Witch Doctor, by Brett Manning on Etsy
This morning I went to see a Naturopath. Here is what a naturopath is, and does.
Naturopathic and conventional medicine, as practiced by physicians and surgeons, are complementary, not competing disciplines. Conventional medicine attacks disease by intervening with drugs or surgery. Although its methods are highly effective, there are often undesirable side-effects. Antibiotics, for example, have a scattergun effect, damaging the body’s immune system along with the targeted organisms. Naturopathic medicine takes the opposite approach, combating disease by supporting the natural defenses of the body. Both disciplines have their place; neither alone is the complete answer to health.
We Naturopathic Doctors take a holistic approach, treating the entire human organism, rather than just the immediate disease. We look for the causes of unhealth, rather than merely ameliorating symptoms. And we emphasize prevention as opposed to dealing with problems that have already developed. Although Naturopathic Doctors are trained in an array of skills, we put our ultimate trust in the natural capacity of humans for health. As a species we survived for eons before the invention of modern medicine. Our mandate is to support that innate healing capacity.
Basically, they diagnose the same as physicians, but they treat differently.
Before I get into it, I feel the need to explain that Naturopaths aren’t quacks or witch doctors, or hippies with long flowing hair and prayer beads that pull treatments out of their ass.
My particular naturopath is a graduate of the University of B.C. (BSc, Cell Biology and Genetics) and The Canadian College of Naturopathic Medicine in Toronto.
For the first two years of Naturopathic college follows a standard medical school curriculum, and then branches into naturopathic disciplines after that.
What I am trying to say guys, is that this shit is LEGIT.
Also interesting is that fact that after getting a full medical history from me she (understandably) dove into ye olde kidneys and then she blew my socks off and I proposed to her.
I felt somewhat defensive initially, because many many many MANY (many) people, especially here in this hippie town I live in, have encouraged me to take a “natural” approach to healing this condition. They have suggested acupuncture and supplements and working on my qi. Or they have suggested that I eat differently or exercise differently or will myself into health through good intentions.
Guys, you know me, I am all up in that natural healing shit (I WENT TO A NATUROPATH) but I always find myself bristling at these suggestions because this is sometimes the downside of natural health – I can’t just positive intention myself into wellness.

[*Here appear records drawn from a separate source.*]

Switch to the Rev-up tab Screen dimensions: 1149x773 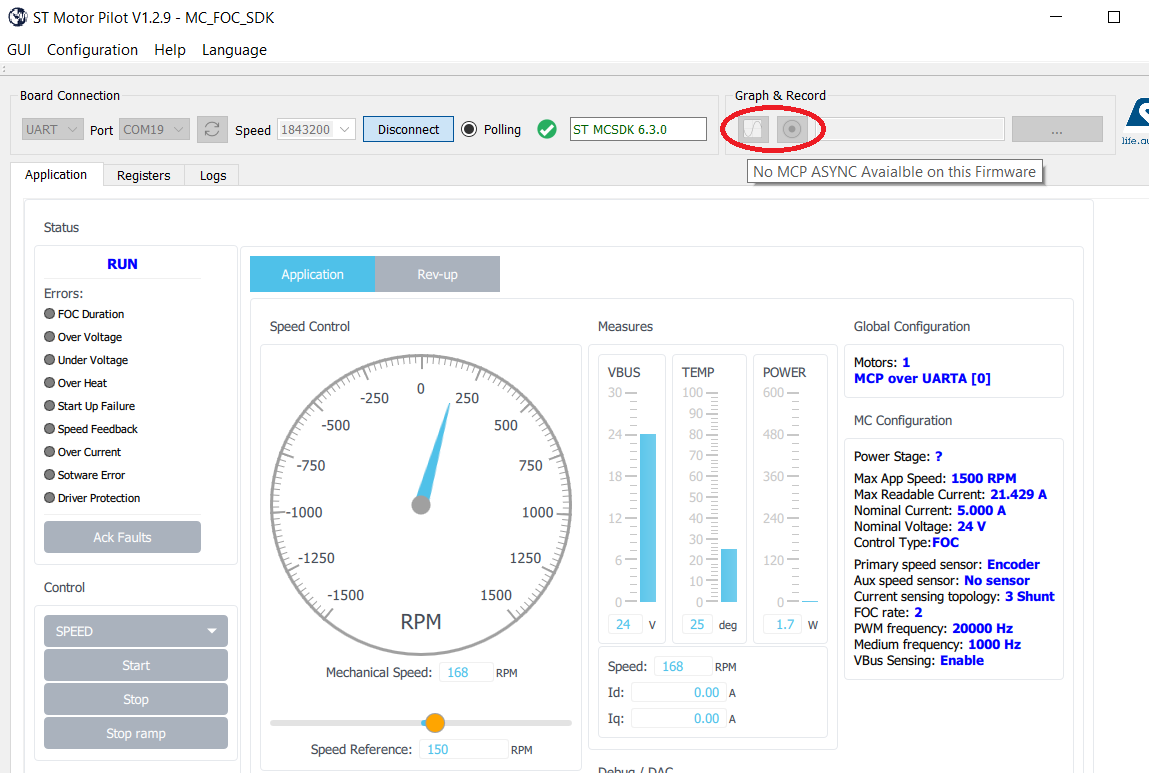[x=437, y=273]
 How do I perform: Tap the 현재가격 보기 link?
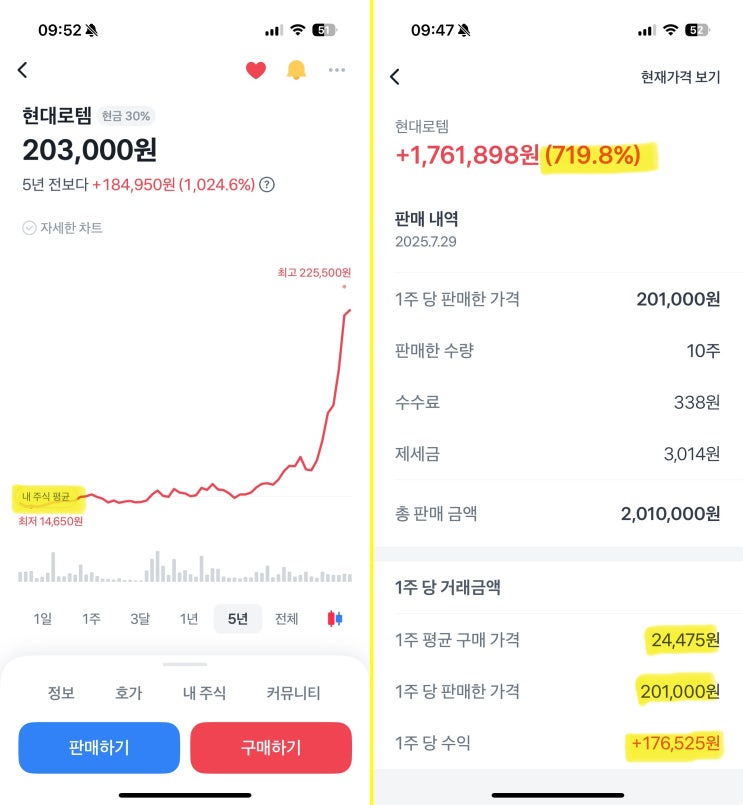tap(680, 77)
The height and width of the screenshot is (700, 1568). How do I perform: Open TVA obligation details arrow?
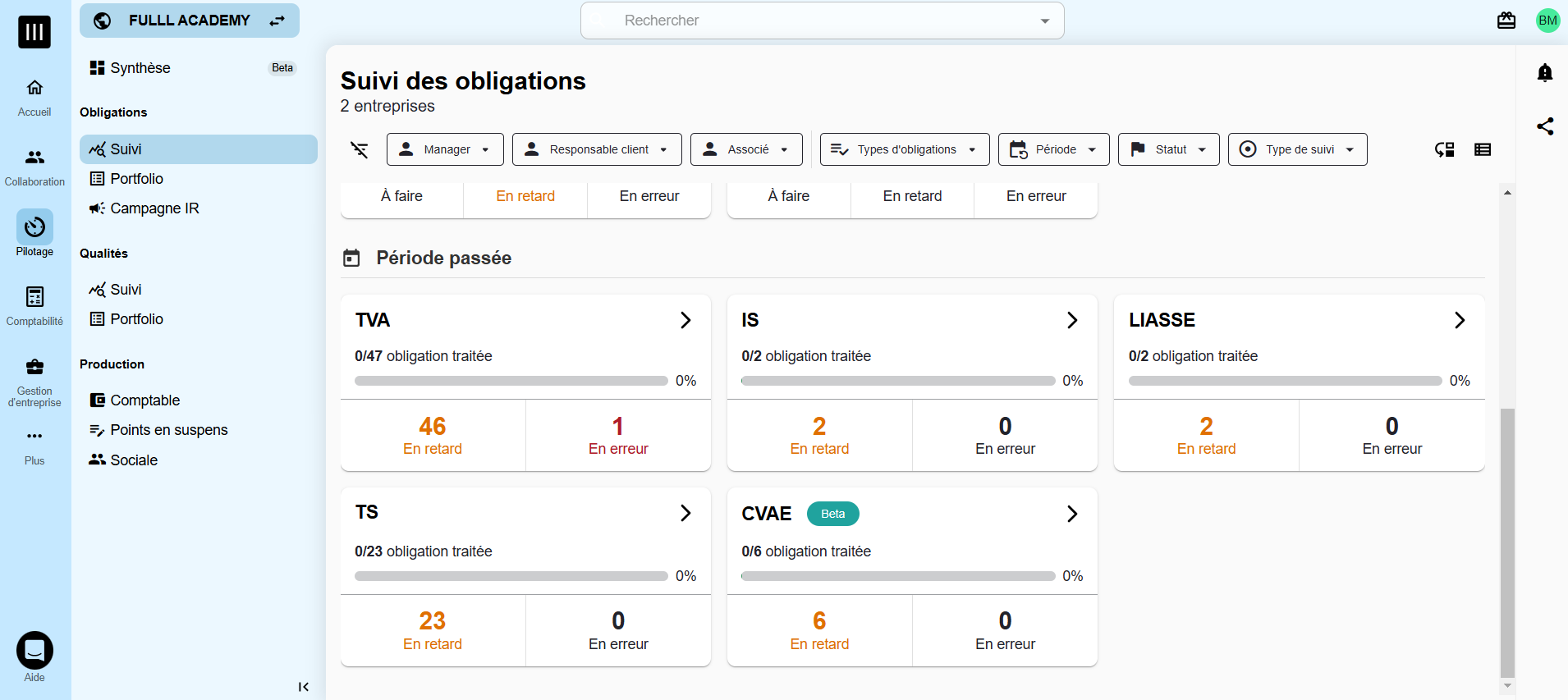click(x=685, y=320)
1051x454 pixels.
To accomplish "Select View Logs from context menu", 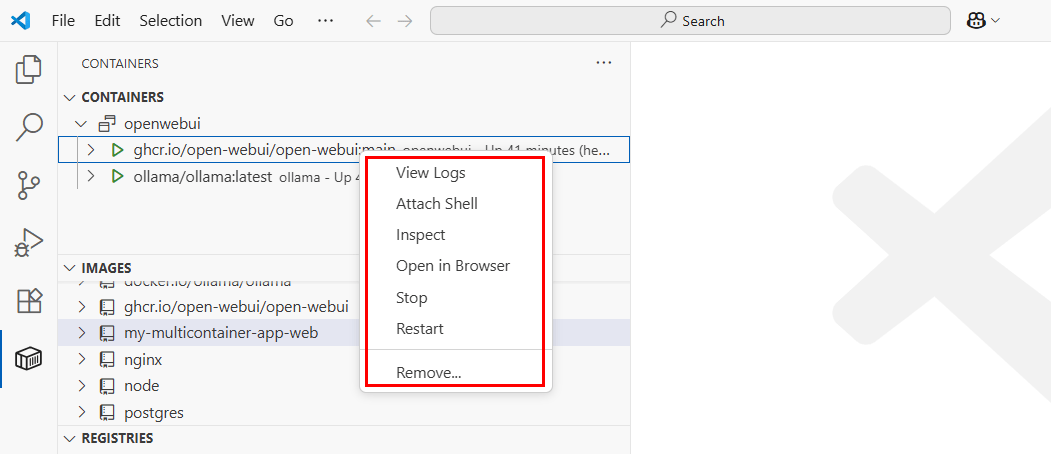I will pos(430,172).
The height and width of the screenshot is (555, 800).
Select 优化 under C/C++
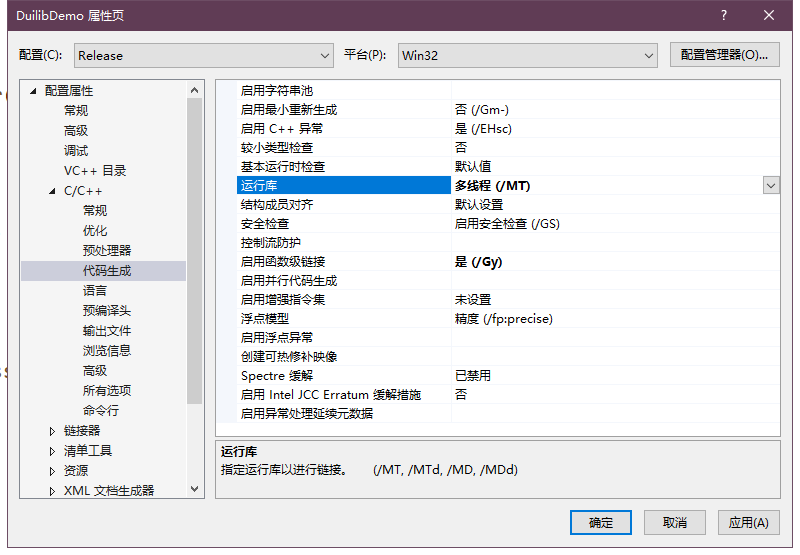click(95, 231)
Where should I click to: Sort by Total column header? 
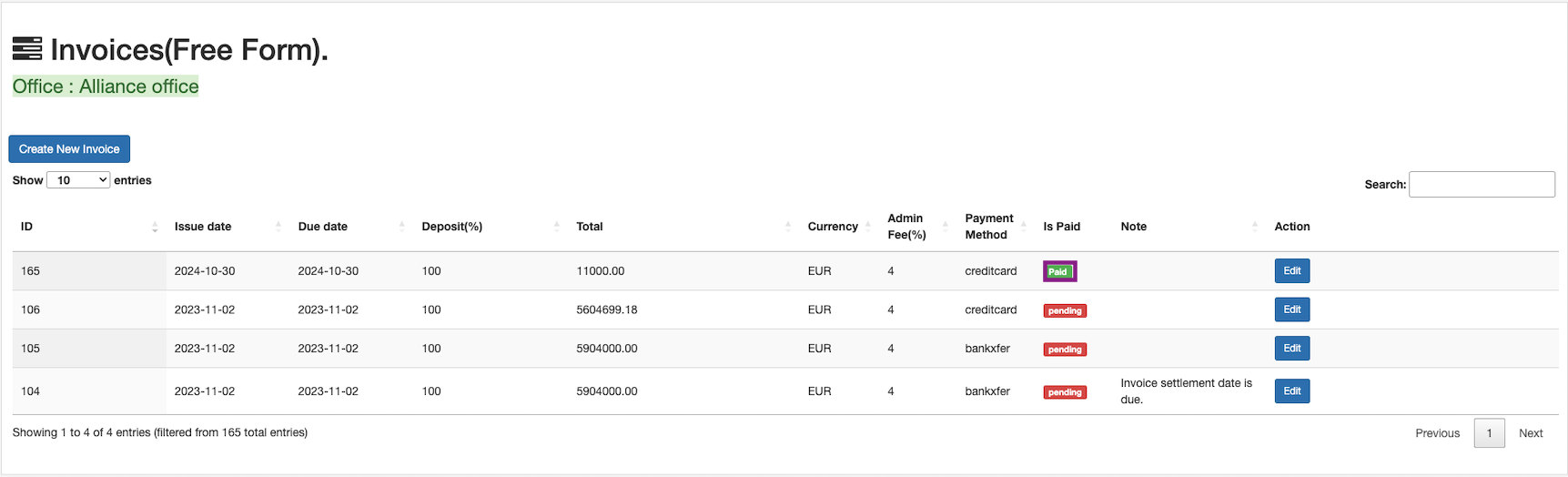[x=590, y=227]
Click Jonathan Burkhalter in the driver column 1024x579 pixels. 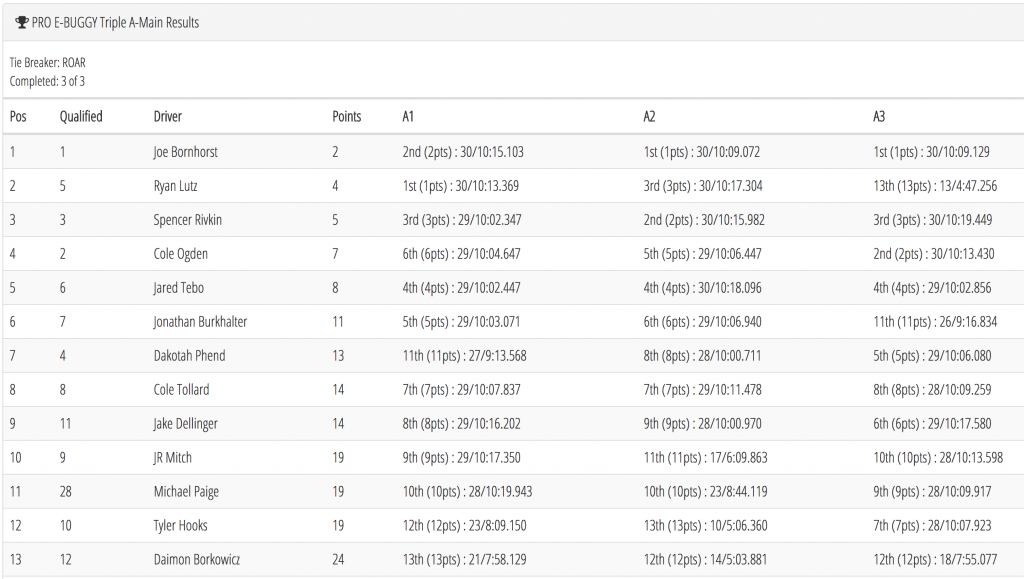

I can’t eat differently to cure this, that’s like telling an amputee that if they just consumed more quinoa their arm would grow back. There is a part of my body that is genetically flawed, it DOES NOT WORK. And all I can do is try and mitigate its effects.
Suggesting otherwise makes me feel incredibly defensive because I feel like I’m being blamed, I feel like people are telling me that I somehow did this to myself, through diet or lifestyle or negative thinking.
Quite plainly, that’s bullshit.
So. As excited as I was to see this Naturopath, I had also prepared a speech in my head to this effect, prepared to explain that while I was open to alternative therapies, my kidney condition will never be cured. With prescriptions, herbs, magic or otherwise.
Instead after talking to me for about an hour, about almost every aspect of my physical and emotional health, she looked at me and suggested IV magnesium treatments.
I sat there, stunned.
Guys, I can’t get magnesium infusions at the hospital until I present in an emergency. It’s something I’ve been fighting for for five years, because although I can feel the slow decline in health for weeks, months sometimes, with the blood tests to back me up, no one will give me an IV until I show up at the ER.
So instead of preventing crisis, our healthcare system requires me to wait until I am completely bottoming out with cramping muscles and irregular heartbeats and tears and immense, enormous amounts of pain.
This is such disordered thinking, I can’t even.
And the fact that she can just offer that to me, and how she understands how important it is that I feel not just NOT SICK, but healthy, alive, energetic, mentally clear… what the serious fuck.
It goes without saying that these treatments are not covered by our healthcare system. The same infusions that would be paid for were I receiving them in the ER while occupying a bed and tying up doctors and nurses for 8 hours, are not covered if I receive them in smaller amounts on a regular basis to PREVENT that crisis, that panic, that strain on my health and my heart and the emergency room.
I love her. I can’t wait to try this. My first IV is on the 25th.